Thank you to Ivan Goldberg, MD - Psydoc@PsyCom.net for permission to use this FAQ.

FAQ: Gabapentin for Depression and/or Mania.

Thank you to Dr Ivan at Depression Central for permission to print this article

http://psycom.net/depression.central.gabapentin.html

Revised:  October 14, 1999
 

NOTE: Gabapentin is only approved in the USA
                  for the treatment of people with seizures.
                 There are no systematic studies that establish
                the safety or efficacy of gabapentin as a treat-
               ment for people with mood disorders, anxiety or
                 tardive dyskinesia. While such studies are in
              the planning stages, what is currently known about
              the use of gabapentin for the control of mood and
                anxiety disorders and tardive dyskinesia comes
                       from uncontrolled case reports.
 

1.What is gabapentin (Neurontin)?

Gabapentin is an anticonvulsant that is chemically unrelated to any other
anticonvulsant or mood regulating medication.

2. When was gabapentin approved for marketing in the USA and for what
indications may it be promoted?

Gabapentin received final approval for marketing in the USA on 30 December
1993 and is labeled for use as an anticonvulsant.

3. Is a generic version of gabapentin available?

There is no generic gabapentin as the manufacturer has patent protection.

4. How does gabapentin differ from other mood stabilizing drugs?

Gabapentin differs from other mood stabilizing drugs in two major ways:

1. Gabapentin's frequent effectiveness for patients who have failed to respond
to antidepressants or mood stabilizers;

2. Gabapentin's relatively benign side-effect profile.

5. What, if anything, uniquely distinguishes gabapentin from carbamazepine
and valproate?

Gabapentin has had been successful in controlling rapid cycling and mixed
bipolar states in some people who have not received adequate relief from
carbamazepine and/or valproate. It also appears that gabapentin has
significantly more antianxiety and antiagitation potency than either
carbamazepine or valproate. Gabapoentin has also been shown to be useful as
a treatoent for antipsychotic-induced tardive dyskinesia.

6. People with what sorts of mood and/or anxiety disorders are candidates for
treatment with gabapentin?

It is too early to be very specific about which mood disorders are most likely
to respond to treatment with gabapentin. There are very few published reports
on gabapentin's use in psychiatry. Patients with hard-to-treat bipolar
syndromes seem to have been treated more often than patients with
"treatment-resistant" unipolar disorders, although some people with such
hard to treat unipolar depressions have been treated with good results. It is
possible that gabapentin will prove to be a useful treatment for people with
other mood disorders.

Gabapentin also seems to have significant activity as a way of controlling
various anxiety disorders.

7. Is gabapentin useful for the treatment of acute depressed, manic and mixed
states, and can it also be used to prevent future episodes of mania and/or
depression?

The initial use of gabapentin was to treat people with depressed, manic and
mixed states that did not respond to existing medications. Some patients are
now being maintained on gabapentin on a long term basis in an attempt to
prevent future episodes. The effectiveness of gabapentin as a long-term
prophylactic agent is currently being established.

8. Are there any laboratory tests that should precede the start of gabapentin
therapy?

Before gabapentin is prescribed the patient should have a thorough medical
evaluation, including blood and urine tests, to rule out any medical condition,
such as thyroid disorders, that may cause or exacerbate a mood disorder.

9. How is treatment with gabapentin initiated?

Gabapentin is usually started at a dose of 300 mg once a day, usually at bed
time. Every three to five days the dose is increased. In some people a response
is seen with 600 mg/day . . . other people must increase the dose as high as
4,800 mg/day.

10. Are there any special problems prescribing gabapentin for people taking
lithium, carbamazepine (Tegretol), or valproate (Depakote)?

No interactions between gabapentin and lithium, carbamazepine or valproate
have been reported.

11. What is the usual final dose of gabapentin?

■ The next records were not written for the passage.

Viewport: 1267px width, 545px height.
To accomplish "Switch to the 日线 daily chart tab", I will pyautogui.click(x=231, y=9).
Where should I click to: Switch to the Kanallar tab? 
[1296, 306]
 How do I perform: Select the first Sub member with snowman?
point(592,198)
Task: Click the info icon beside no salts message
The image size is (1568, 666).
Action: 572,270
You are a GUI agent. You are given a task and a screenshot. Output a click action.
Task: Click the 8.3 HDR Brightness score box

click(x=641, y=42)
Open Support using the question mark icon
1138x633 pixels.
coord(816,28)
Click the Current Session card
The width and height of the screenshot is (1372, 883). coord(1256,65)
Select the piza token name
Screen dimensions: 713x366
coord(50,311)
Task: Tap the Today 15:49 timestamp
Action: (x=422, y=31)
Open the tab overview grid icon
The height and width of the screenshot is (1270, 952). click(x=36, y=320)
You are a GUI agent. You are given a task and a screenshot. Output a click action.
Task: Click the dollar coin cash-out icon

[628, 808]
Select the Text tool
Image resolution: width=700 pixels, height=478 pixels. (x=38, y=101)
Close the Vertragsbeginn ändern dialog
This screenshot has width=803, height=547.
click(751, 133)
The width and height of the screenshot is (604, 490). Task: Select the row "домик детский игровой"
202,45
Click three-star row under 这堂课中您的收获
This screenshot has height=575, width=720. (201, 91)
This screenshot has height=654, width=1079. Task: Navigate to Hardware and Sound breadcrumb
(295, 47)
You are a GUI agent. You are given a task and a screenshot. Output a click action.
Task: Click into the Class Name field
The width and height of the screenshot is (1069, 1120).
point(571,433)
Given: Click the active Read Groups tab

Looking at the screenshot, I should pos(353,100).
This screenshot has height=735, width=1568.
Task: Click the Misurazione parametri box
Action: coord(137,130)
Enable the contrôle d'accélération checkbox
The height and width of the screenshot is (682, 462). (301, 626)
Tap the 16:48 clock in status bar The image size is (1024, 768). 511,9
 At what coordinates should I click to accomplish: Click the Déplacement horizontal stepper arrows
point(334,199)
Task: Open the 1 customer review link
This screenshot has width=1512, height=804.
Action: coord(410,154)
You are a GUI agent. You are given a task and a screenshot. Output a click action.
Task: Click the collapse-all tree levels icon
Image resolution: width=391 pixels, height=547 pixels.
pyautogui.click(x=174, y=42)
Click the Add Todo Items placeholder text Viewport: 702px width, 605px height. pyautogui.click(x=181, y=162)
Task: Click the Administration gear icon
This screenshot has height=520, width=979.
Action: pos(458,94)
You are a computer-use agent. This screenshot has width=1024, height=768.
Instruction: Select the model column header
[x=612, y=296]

When used as an antidepressant or as a mood-stabilizing agent the final dose
of gabapentin is most often between 900 and 2,000. Some people require doses
as high as 4,800 mg/day to achieve a good results.

As gabapentin has a half-life of about six hours it must be administered three
or four times a day,

12. How long does it take for gabapentin to 'kick-in?'

While some people notice the antimanic and antidepressant effects within a
week or two of starting treatment, others have to take a therapeutic amount
of gabapentin for up to a month before being aware of a significant amount
of improvement.

13. What are the side-effects of gabapentin?

Here is a listing of gabapentin's side effects that affected 5% or more of the
543 people taking the drug during clinical trials and the frequency of those
side effects in the 378 people treated with placebo in those trials:

                             Adverse Reactions (%)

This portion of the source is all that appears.